-- DATA FOR PROCESSING --
■ ■ ■ ■ ■

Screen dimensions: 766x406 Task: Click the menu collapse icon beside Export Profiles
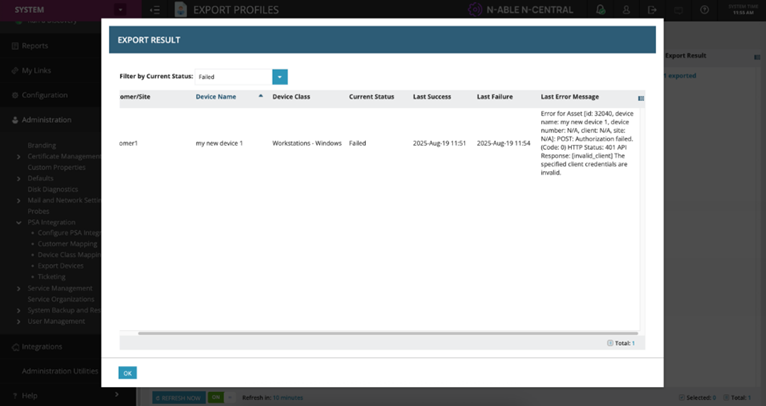(x=154, y=10)
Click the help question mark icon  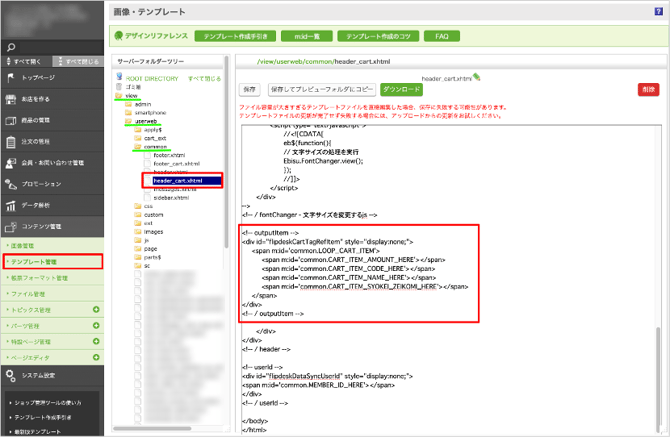coord(655,11)
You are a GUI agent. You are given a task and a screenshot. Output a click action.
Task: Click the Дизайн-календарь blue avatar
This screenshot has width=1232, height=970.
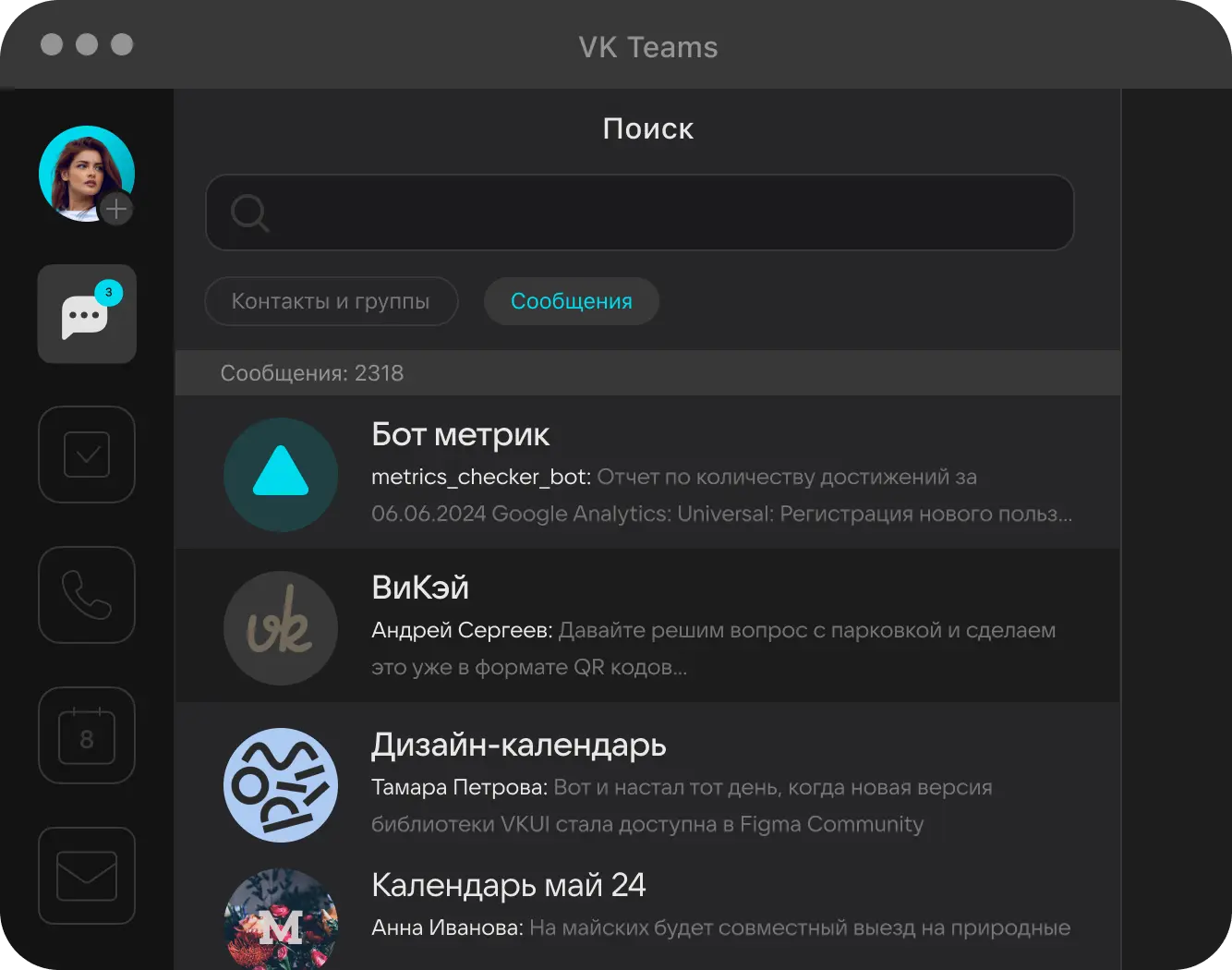[x=281, y=784]
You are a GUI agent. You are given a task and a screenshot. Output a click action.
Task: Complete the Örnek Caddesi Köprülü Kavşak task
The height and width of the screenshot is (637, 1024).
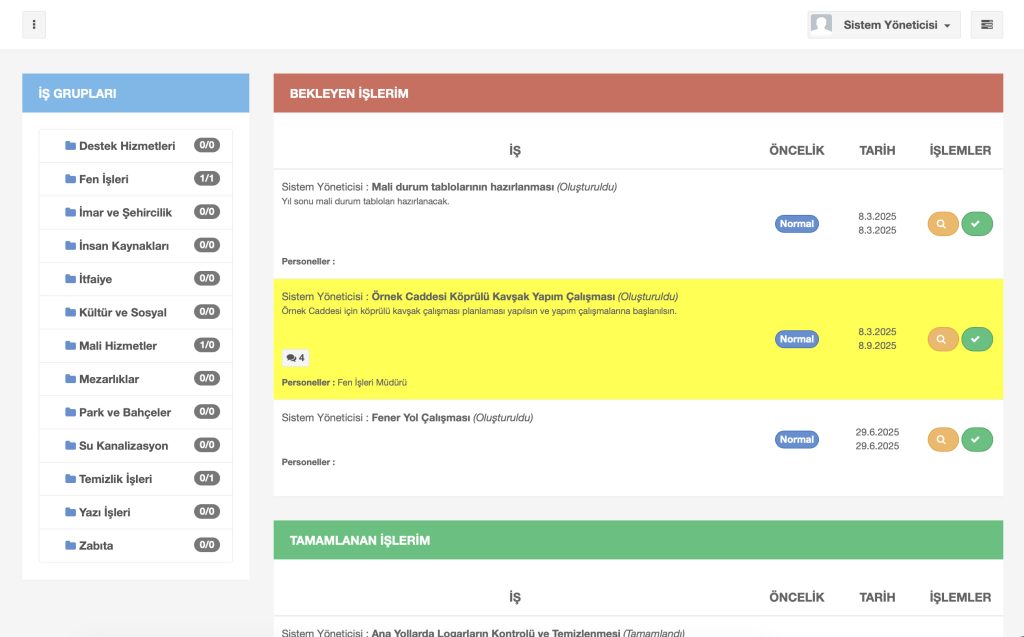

■ ■ ■ ■ ■

Count the lines in the records that contain the string "width" and reply with the number alone.

2